---------- Entries provided ----------

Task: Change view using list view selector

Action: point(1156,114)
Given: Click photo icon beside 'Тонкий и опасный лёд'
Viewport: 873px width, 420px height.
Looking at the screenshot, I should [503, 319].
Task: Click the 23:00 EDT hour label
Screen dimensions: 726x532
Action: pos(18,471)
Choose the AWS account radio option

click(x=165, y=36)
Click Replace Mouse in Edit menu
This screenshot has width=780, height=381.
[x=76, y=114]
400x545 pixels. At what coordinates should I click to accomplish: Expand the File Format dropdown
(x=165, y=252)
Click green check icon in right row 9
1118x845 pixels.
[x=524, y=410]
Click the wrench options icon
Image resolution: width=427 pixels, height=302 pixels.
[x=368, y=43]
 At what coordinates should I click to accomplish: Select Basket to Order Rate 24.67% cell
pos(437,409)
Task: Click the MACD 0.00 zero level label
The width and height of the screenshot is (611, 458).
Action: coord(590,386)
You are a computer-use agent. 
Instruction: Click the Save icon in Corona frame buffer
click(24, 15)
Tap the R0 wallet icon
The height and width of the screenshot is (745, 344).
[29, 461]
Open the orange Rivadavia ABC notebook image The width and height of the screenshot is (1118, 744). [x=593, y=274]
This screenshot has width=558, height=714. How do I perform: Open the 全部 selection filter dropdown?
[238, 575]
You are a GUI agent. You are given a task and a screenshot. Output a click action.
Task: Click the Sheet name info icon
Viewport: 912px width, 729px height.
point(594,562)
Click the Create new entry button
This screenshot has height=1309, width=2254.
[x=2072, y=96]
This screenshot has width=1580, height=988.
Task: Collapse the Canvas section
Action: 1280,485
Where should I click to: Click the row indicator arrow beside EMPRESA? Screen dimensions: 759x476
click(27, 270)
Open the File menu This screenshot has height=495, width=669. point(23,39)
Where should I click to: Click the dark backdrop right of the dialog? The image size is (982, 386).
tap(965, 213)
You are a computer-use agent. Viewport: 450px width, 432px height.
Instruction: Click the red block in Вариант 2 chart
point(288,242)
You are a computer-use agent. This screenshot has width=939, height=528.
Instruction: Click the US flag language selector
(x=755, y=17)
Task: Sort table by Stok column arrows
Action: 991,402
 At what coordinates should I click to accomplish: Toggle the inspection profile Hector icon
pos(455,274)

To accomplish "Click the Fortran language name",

----------

◆ Given exercise
Quote the material above word for word, every line of it from start to finish.

◆ Solved exercise
Task: Change view using list view selector

Action: point(1156,114)
Given: Click photo icon beside 'Тонкий и опасный лёд'
Viewport: 873px width, 420px height.
Looking at the screenshot, I should [503, 319].
Task: Click the 23:00 EDT hour label
Screen dimensions: 726x532
Action: pos(18,471)
Choose the AWS account radio option

click(x=165, y=36)
Click Replace Mouse in Edit menu
This screenshot has width=780, height=381.
[x=76, y=114]
400x545 pixels. At what coordinates should I click to accomplish: Expand the File Format dropdown
(x=165, y=252)
Click green check icon in right row 9
1118x845 pixels.
[x=524, y=410]
Click the wrench options icon
Image resolution: width=427 pixels, height=302 pixels.
[x=368, y=43]
 At what coordinates should I click to accomplish: Select Basket to Order Rate 24.67% cell
pos(437,409)
Task: Click the MACD 0.00 zero level label
The width and height of the screenshot is (611, 458).
Action: coord(590,386)
You are a computer-use agent. 
Instruction: Click the Save icon in Corona frame buffer
click(24, 15)
Tap the R0 wallet icon
The height and width of the screenshot is (745, 344).
[29, 461]
Open the orange Rivadavia ABC notebook image The width and height of the screenshot is (1118, 744). [x=593, y=274]
This screenshot has width=558, height=714. How do I perform: Open the 全部 selection filter dropdown?
[238, 575]
You are a GUI agent. You are given a task and a screenshot. Output a click action.
Task: Click the Sheet name info icon
Viewport: 912px width, 729px height.
point(594,562)
Click the Create new entry button
This screenshot has height=1309, width=2254.
[x=2072, y=96]
This screenshot has width=1580, height=988.
Task: Collapse the Canvas section
Action: 1280,485
Where should I click to: Click the row indicator arrow beside EMPRESA? Screen dimensions: 759x476
click(27, 270)
Open the File menu This screenshot has height=495, width=669. point(23,39)
Where should I click to: Click the dark backdrop right of the dialog? The image size is (982, 386).
tap(965, 213)
You are a computer-use agent. Viewport: 450px width, 432px height.
Instruction: Click the red block in Вариант 2 chart
point(288,242)
You are a computer-use agent. This screenshot has width=939, height=528.
Instruction: Click the US flag language selector
(x=755, y=17)
Task: Sort table by Stok column arrows
Action: 991,402
 At what coordinates should I click to accomplish: Toggle the inspection profile Hector icon
pos(455,274)

To accomplish "Click the Fortran language name",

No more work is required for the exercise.